WHAT THIS TASK INVOLVES:
Look through the data below and extract, unchanged, the lines from the one that contains "Task: Open members list icon in right sidebar" to the one that contains "Task: Click the Accept link in the toolbar", both included.

--- GIVEN RECORDS Enclosed Below ---

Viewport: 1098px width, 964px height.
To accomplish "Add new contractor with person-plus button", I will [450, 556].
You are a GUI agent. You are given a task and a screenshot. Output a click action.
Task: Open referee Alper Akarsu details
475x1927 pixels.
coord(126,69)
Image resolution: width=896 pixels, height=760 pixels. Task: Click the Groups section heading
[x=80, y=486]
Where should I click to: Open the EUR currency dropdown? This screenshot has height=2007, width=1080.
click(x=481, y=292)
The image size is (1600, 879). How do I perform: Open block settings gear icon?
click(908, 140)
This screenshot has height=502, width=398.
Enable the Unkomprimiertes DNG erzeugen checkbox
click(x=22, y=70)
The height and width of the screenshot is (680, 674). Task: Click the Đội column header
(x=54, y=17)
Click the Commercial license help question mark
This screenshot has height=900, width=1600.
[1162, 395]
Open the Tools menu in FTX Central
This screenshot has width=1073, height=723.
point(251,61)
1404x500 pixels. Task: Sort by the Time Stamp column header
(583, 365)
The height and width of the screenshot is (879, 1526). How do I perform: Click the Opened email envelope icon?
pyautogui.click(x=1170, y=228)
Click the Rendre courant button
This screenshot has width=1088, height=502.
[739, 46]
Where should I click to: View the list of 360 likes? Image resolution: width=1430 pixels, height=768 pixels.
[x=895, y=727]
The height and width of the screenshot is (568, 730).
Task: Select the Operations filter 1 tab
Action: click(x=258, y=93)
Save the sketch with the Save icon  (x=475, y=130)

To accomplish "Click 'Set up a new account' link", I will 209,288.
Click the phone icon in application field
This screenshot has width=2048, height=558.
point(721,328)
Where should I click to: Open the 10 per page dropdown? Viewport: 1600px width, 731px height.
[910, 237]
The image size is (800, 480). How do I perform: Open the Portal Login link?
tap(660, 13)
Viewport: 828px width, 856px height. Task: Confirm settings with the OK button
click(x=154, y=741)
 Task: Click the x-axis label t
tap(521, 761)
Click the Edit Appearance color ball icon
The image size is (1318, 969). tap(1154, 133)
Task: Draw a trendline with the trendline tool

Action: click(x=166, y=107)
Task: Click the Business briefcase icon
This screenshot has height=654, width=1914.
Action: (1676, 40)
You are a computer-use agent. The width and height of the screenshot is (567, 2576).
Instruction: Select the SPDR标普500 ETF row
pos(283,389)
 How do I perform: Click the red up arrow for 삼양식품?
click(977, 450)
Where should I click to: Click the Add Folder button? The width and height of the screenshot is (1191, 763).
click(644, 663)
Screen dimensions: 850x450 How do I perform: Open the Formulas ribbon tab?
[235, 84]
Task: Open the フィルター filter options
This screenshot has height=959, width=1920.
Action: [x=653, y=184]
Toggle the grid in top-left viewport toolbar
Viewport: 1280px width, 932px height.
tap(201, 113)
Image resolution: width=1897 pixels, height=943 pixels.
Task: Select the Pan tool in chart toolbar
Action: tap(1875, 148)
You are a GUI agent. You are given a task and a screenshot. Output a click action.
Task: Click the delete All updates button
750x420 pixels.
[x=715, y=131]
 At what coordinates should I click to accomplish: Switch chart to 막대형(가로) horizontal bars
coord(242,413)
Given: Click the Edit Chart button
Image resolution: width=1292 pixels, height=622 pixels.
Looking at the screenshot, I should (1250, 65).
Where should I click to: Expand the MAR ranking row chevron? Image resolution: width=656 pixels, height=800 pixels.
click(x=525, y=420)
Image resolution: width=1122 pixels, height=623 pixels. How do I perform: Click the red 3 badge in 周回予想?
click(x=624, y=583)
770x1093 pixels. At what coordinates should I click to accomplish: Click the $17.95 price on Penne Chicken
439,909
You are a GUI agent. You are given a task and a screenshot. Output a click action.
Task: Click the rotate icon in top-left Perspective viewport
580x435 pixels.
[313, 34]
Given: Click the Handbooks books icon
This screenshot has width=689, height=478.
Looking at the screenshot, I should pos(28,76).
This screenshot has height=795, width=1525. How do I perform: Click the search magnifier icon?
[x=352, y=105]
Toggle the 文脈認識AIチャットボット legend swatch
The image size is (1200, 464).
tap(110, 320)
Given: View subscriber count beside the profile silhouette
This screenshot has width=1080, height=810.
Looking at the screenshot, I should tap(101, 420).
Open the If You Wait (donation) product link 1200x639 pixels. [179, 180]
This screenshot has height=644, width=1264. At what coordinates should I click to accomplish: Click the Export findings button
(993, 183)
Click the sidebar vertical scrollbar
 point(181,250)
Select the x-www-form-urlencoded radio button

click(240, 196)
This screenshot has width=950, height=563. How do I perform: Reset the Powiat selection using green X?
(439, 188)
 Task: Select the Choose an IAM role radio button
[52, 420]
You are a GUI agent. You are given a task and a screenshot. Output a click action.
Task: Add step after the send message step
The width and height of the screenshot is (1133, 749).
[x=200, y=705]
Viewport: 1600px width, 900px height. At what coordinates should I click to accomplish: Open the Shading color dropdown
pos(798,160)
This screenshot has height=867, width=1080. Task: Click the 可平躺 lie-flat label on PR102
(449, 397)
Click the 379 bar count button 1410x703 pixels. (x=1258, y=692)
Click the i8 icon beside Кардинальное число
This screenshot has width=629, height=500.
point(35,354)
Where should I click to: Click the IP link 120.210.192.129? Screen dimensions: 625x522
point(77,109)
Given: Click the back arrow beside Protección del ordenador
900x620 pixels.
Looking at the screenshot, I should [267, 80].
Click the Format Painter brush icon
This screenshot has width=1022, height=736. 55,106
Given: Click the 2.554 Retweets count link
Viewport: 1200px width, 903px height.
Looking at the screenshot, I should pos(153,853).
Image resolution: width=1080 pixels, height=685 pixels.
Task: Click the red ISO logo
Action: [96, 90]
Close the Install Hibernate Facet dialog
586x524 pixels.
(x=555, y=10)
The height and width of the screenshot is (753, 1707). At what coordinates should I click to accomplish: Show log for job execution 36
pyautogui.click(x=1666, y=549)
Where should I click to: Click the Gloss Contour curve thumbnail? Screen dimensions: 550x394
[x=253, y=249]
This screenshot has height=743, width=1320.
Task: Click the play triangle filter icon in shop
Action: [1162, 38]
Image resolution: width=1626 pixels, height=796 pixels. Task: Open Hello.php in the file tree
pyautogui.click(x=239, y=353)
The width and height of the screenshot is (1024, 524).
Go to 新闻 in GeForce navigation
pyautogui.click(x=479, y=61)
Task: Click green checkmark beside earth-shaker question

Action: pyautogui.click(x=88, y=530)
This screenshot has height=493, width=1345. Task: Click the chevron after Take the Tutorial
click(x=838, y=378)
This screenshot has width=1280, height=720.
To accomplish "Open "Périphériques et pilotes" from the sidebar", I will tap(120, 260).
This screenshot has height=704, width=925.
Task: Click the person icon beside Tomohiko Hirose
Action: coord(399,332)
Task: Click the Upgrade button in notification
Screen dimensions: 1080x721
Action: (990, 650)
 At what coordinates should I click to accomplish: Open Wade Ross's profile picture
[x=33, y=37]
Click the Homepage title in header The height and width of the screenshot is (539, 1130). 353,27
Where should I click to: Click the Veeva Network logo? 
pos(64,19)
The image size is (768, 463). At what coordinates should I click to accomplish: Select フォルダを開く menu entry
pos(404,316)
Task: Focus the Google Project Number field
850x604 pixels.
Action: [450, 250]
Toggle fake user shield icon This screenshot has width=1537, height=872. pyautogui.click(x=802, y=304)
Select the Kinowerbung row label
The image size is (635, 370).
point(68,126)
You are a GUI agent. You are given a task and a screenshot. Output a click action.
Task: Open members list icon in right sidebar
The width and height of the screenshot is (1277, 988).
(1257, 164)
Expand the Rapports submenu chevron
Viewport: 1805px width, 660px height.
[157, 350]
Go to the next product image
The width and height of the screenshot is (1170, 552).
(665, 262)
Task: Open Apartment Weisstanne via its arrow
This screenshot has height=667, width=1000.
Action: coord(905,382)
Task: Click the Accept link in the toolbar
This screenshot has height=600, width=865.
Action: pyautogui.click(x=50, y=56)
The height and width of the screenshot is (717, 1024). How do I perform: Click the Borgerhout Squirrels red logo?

--- End of Enclosed GIVEN RECORDS ---

SOLUTION:
Task: Open members list icon in right sidebar
The width and height of the screenshot is (1277, 988).
(1257, 164)
Expand the Rapports submenu chevron
Viewport: 1805px width, 660px height.
[157, 350]
Go to the next product image
The width and height of the screenshot is (1170, 552).
(665, 262)
Task: Open Apartment Weisstanne via its arrow
This screenshot has height=667, width=1000.
Action: coord(905,382)
Task: Click the Accept link in the toolbar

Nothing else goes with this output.